All steps (except step 5) may be executed on different replicas at different times. So you can recover them one-after-one, or simultaneously.

  1. adjust paths/parameters common_settings.sh. The parameters are not (yet) configurable via command-line.

  2. We will do direct interventions in clickhouse working folder, so clickhouse should be offline.

    sudo systemctl stop clickhouse-server
    
  3. Create a backup of the data (using hard links).

    sudo ./toolset.sh create_local_backup
    
  4. if you have some dirty state in zookeeper - clean it up. Do a backup (if needed) and run deleteall /clickhouse in zkCli.

  5. Run:

    sudo ./toolset.sh reset_node
    

    That will move the data & metadata of all known tables away. So generally, that will reset the state of your server - all tables & databases will disappear. (they are safe inside backup).

  6. Start clickhouse back:

    sudo systemctl start clickhouse-server
    

    At that point, it should be clean - only system tables will be in place. The rest is saved inside backup.

  7. Check the settings related to replication. Examine if they are correct:

    sudo ./toolset.sh show_status
    
  8. Run:

    sudo ./toolset.sh recover_non_replicated | tee recover_non_replicated_$(date +%Y%m%d_%H%M%S).log
    

    That will recover the schema and data from the backup created on p. 3. Replicated table will be recovered w/o replication with another name (with .recovered_non_repl. prefix). Merges will be stopped, and we skip Kafka tables to avoid starting of consuming.

  9. At that point, you can review the state of your data on different replicas.

    If needed, you can adjust/decide - which of them will be used as a source for recovery.

    WARNING: Only a single replica should have MASTER_REPLICA=1 (otherwise, you will get data duplicates), it will be used to resync all data.

    Adjust parameters common_settings.sh if needed.

  10. Run

    sudo ./toolset.sh refill_replicated_tables | tee refill_replicated_tables_$(date +%Y%m%d_%H%M%S).log
    

    That will create Replicated table back again.

    • If MASTER_REPLICA=1 it will additionally copy partitions from .recovered_non_repl. table.
    • The replicas which have MASTER_REPLICA=0 will just create the table(s) and will sync the data from other ('MASTER') replica.
      • You can monitor the progress in system.replication_queue and/or system.replicas.
      • That may use a lot of network bandwidth.
      • On replicas which have MASTER_REPLICA=0 you can also see the doubled disk usage (we refetch data from 'MASTER' replica while keeping own copy in the backup folder created in p.3)
  11. Now, all tables/replicas should be back online. And now we can enable merges (were disabled on p.8) and start Kafka consuming:

    sudo ./toolset.sh recreate_kafka_tables | tee recreate_kafka_tables_$(date +%Y%m%d_%H%M%S).log
    

In case of any failures during the recovery:

  1. fix the problem
  2. stop clickhouse: sudo systemctl stop clickhouse-server
  3. restart the recovery sequence from the p.4.
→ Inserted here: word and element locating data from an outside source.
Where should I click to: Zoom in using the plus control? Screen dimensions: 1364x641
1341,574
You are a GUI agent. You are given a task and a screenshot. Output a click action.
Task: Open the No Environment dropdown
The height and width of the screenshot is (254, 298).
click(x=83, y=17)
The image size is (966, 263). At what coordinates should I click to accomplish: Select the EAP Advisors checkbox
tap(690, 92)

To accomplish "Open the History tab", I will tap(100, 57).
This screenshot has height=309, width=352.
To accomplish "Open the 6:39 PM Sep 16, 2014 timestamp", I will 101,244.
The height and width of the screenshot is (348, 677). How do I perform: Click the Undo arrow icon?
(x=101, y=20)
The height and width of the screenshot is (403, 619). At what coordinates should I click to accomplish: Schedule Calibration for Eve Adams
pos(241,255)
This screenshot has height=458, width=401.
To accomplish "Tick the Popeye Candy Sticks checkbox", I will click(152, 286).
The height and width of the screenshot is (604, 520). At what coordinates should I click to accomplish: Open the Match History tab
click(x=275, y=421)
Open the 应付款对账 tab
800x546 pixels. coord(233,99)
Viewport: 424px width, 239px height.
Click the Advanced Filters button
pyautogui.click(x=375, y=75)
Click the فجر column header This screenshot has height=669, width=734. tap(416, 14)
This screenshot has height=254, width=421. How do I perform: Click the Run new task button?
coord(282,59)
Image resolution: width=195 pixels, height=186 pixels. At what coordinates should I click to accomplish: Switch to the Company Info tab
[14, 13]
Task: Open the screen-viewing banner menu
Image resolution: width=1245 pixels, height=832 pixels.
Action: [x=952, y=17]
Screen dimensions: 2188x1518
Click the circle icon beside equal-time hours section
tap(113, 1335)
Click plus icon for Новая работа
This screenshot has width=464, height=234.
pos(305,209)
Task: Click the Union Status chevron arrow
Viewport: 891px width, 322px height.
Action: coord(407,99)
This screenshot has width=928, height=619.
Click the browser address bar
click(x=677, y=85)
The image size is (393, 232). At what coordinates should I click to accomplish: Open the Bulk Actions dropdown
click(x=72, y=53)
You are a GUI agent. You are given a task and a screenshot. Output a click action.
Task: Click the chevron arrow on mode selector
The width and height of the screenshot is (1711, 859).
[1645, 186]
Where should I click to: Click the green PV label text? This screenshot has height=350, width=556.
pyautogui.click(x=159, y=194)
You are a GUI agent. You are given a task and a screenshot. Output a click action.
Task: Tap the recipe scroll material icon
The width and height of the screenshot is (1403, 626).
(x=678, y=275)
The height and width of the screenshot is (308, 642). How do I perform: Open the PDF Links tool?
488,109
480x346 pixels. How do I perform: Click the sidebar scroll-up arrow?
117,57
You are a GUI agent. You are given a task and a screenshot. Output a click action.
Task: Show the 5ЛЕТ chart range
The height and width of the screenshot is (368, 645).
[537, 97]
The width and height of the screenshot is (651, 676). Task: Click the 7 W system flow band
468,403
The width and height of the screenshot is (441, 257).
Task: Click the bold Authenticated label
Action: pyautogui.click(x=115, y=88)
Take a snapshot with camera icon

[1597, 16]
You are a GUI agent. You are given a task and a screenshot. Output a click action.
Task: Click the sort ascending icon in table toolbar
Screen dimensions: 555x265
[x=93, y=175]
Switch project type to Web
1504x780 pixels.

The tool does not clean the backup and trashbin folders. You can clean it manually after a successful recovery.

Notes

Provided 'as is', use it at your own risk.

  • All actions are transparent, and the log is quite verbose.
  • We don't take any responsibility for potential data damage caused by inaccurate user actions related to that toolset.
  • We used those scripts to recover the zookeeper data for a cluster with 10 nodes (5 shards / 2 replicas) with hundreds (about 700) of tables.
  • During all procedures, we keep the backup (using hard-links).
  • In simpler cases (single table), recovery can be done manually.

Limitations:

  • It is not possible currently to recover zookeeper without downtime.
  • Because of hard links, all the actions executed on the source file will also affect hard link copy and vice versa. In most cases, files in clickhouse are immutable, but for engine=Log family (which are typically not used widely), it can be the problem. If you start modifying the engine=Log table just after recovery, the backup copy (which is not a real copy, but a hardlink) will be affected by those changes.
  • Checked on last versions of Linux only (ubuntu 20, centos 7).
  • It doesn't support database=Atomic (yet?)
  • It doesn't support multidisk setups (yet?) / s3 disks.

In newer ClickHouse versions a special command to automate that process (also to avoid full resync) may be added.